Pre-Read: JEPA & World Models

Date: April 9, 2026 Speakers: Hazel Nam & Lucas Maes (Brown University)

Talk Description

From the course page: World models are increasingly moving away from reconstruction and toward prediction in latent space. This talk presents two recent JEPA-based approaches that illustrate this shift from complementary angles.

Causal-JEPA induces object-level relational bias to promote representations that capture entities and interactions, leading to stronger reasoning and more efficient planning. LeWorldModel shows that such predictive world models can also be trained stably end-to-end from raw pixels using a minimal objective and a clean architectural recipe, while remaining competitive on control tasks.

Unified thesis: Predictive latent learning becomes most powerful when combined with both structural bias and architectural simplicity. This suggests a promising path toward robust world models that support abstraction, reasoning, and control.

Topic Overview

JEPA (Joint Embedding Predictive Architecture) is Yann LeCun’s proposed alternative to generative and autoregressive models for learning world representations. Instead of predicting pixels or tokens, JEPA predicts in latent embedding space — learning abstract structure without reconstruction. This lecture covers C-JEPA (object-centric) and recent advances in stable training.

**********

TASK TO COMPLETE:
Continue the pre-read on JEPA and world models from the point where it stops.

**********

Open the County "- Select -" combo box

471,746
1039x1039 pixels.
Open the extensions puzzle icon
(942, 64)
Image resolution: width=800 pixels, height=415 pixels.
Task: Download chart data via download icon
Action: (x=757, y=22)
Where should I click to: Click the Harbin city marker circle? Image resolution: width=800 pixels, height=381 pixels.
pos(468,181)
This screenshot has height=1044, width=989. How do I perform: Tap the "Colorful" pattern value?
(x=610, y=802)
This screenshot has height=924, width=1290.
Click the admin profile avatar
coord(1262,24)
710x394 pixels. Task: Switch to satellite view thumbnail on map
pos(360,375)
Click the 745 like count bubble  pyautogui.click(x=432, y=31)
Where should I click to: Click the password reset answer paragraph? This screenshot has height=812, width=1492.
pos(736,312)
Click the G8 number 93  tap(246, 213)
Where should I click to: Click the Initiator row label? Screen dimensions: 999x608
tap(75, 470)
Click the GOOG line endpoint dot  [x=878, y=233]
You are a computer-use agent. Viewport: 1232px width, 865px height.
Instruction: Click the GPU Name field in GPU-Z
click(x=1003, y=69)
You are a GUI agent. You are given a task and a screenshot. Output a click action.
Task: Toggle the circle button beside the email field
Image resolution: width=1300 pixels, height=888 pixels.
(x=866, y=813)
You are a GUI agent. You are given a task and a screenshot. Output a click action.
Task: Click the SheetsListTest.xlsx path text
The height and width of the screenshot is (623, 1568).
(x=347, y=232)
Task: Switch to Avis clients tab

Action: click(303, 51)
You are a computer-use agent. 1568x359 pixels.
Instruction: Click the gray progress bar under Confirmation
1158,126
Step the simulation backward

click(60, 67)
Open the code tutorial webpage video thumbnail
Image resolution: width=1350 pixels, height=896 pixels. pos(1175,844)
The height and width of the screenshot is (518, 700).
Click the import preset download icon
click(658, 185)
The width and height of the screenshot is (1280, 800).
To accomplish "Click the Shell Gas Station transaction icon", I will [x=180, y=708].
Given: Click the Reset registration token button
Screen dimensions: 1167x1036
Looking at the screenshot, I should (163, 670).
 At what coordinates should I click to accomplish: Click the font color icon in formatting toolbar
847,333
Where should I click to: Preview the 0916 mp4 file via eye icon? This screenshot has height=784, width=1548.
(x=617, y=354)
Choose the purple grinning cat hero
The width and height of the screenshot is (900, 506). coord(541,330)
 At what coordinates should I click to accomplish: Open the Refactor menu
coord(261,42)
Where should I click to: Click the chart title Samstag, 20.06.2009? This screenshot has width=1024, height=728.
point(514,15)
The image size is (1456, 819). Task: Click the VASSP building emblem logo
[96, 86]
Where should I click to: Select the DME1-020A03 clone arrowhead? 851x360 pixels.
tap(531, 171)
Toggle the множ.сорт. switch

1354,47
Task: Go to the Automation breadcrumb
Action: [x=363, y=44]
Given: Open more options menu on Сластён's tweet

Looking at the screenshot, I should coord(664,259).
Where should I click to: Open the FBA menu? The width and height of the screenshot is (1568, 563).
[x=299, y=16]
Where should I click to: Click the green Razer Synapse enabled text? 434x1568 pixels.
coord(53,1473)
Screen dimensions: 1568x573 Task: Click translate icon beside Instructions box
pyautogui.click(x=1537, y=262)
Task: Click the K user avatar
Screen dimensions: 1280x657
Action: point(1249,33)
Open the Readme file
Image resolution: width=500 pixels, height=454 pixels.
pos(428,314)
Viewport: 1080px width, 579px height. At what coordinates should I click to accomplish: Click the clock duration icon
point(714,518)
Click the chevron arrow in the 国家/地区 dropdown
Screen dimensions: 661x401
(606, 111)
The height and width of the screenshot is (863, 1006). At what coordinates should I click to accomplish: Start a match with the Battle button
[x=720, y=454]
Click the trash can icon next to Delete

**********

REPLY:
Key Concepts

Term	Definition
JEPA	Joint Embedding Predictive Architecture — learns by predicting latent representations, not pixels
I-JEPA	Image JEPA (Meta, 2023) — foundational work on non-generative, non-contrastive learning
V-JEPA	Video JEPA (Meta, 2024) — temporal extension without pixel reconstruction
C-JEPA	Causal/Object-centric JEPA (2026) — adds object-level reasoning and interventions
Latent prediction	Predicting embeddings rather than reconstructing observations
Object-centric learning	Learning representations that explicitly represent objects, not just features
World model	Learned model of environment dynamics for planning

Speakers

Hazel Nam (Heejeong Nam)

Affiliation: Brown University, working on representation learning, causality, and self-supervised learning
Focus: World models, self-supervised learning, object-centric representations
Key contribution: C-JEPA — extending JEPA to object-level reasoning via latent interventions

Lucas Maes

Affiliation: Mila and University of Montreal, PhD student
Focus: JEPA and planning, training stability in JEPA architectures
Key contribution: LeWorldModel — stable end-to-end training from pixels

Connection: Both work with Yann LeCun on advancing the JEPA framework toward autonomous machine intelligence.

Technical Deep Dive

C-JEPA — Object-Level Latent Interventions

Key innovation: C-JEPA treats object masking as a structured latent intervention — forces the model to infer masked objects from their interactions with other objects. This prevents “shortcut solutions” where the model relies on low-level visual features rather than reasoning about relationships.

Method: Applies object-level masking throughout the history window (except for a minimal identity anchor). The model must use interactions with other entities to minimize prediction error.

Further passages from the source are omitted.